The new tariffs announced by China take effect next month and will impact around 5,000 items, including crops grown right here in the Heartland.
Barry Bean grows cotton, soybeans, rice and more on his fourth-generation family farm in Peach Orchard, Missouri.
"Just in the last week, we’ve seen our cotton prices drop another ten cents. We’ve gone from 76 cents a pound to 66 cents a pound,” he said.
Bean says right now prices for cotton, soybeans, and rice are at or below the cost of production.
"I ordinarily by this time of year would have sold a substantial amount of cotton to China. We’ve not sold out first bale of Missouri cotton to China this year,” he said.
Bean said it’s about the long-term impacts on farmers too, especially their relationship with China.
“It’s like when you leave a restaurant because you’ve got bad service,” he said. “Well maybe they’ve fixed the problem. But you’ve got a new restaurant that you like. So, it’s really hard to get that business back once you lose it.”
Congressman Jason Smith says U.S. farmers need a level playing field.
"It is the Chinese that are putting these tariffs on our Ag commodities. Hopefully they will come to the table,” he said. “When I talked to President Trump about the trade wars that’s going on, he said I will deliver for the farmers. I will make sure we have the best agreements.”

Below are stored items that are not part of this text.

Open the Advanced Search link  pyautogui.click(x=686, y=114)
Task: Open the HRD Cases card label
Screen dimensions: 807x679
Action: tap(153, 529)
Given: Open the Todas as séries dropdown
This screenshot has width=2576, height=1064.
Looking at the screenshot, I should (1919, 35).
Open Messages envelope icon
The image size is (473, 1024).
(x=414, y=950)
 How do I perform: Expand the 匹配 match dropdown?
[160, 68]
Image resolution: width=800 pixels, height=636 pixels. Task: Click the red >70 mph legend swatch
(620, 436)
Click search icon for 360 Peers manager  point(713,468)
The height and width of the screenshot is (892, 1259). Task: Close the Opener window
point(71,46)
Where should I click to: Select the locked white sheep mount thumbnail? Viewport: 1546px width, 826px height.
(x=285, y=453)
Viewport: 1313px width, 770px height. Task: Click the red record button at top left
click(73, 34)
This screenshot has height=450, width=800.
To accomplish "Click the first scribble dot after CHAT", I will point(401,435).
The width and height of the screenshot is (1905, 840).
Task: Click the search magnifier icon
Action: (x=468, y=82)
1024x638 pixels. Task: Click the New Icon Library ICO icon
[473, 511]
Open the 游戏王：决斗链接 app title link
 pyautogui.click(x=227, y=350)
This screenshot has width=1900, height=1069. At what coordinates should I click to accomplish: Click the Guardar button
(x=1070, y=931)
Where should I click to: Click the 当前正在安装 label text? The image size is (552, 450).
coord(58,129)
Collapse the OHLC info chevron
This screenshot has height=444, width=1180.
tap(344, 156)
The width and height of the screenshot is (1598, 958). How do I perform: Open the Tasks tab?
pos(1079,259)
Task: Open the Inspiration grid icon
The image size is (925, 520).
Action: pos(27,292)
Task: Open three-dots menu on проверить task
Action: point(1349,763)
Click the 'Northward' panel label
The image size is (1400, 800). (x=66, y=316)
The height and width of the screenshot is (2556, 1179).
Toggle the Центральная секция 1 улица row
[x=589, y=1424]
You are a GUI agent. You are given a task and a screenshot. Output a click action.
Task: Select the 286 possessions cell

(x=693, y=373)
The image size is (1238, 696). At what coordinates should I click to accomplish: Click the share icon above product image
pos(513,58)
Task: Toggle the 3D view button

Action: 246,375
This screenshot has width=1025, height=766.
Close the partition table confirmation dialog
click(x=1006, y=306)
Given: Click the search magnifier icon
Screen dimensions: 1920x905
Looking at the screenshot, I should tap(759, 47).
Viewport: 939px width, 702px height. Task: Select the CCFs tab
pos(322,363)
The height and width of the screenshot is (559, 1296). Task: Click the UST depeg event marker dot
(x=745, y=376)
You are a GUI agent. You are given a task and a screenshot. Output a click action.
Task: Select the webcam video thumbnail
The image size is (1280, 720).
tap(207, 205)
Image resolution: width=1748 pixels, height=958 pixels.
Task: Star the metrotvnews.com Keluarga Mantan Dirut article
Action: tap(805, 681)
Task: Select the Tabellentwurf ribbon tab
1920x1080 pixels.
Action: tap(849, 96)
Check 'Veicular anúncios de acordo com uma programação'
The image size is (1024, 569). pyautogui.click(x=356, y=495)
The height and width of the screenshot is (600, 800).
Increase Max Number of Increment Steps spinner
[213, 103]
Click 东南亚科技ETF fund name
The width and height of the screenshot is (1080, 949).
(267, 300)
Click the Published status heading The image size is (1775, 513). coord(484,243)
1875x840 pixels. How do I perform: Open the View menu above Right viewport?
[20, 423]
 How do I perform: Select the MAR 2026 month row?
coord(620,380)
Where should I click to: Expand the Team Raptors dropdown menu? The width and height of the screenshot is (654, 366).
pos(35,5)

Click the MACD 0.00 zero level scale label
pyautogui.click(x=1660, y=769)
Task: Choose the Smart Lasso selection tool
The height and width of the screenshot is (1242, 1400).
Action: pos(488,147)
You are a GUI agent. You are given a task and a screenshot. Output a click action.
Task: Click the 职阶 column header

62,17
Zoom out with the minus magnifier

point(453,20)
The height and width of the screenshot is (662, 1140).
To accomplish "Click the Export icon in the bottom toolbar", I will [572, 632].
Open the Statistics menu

"The prices are too low, and so we’re planting a crop on faith,” Bean said.
Bean calls this planting season a matter of survival.
"It’s tough and you have to seriously look at so what about getting out a farming. I mean those are the decisions that people have to make when it gets to this level,” he said.
President Trump says his next meeting with China’s president will be next month at the G-20 summit in japan.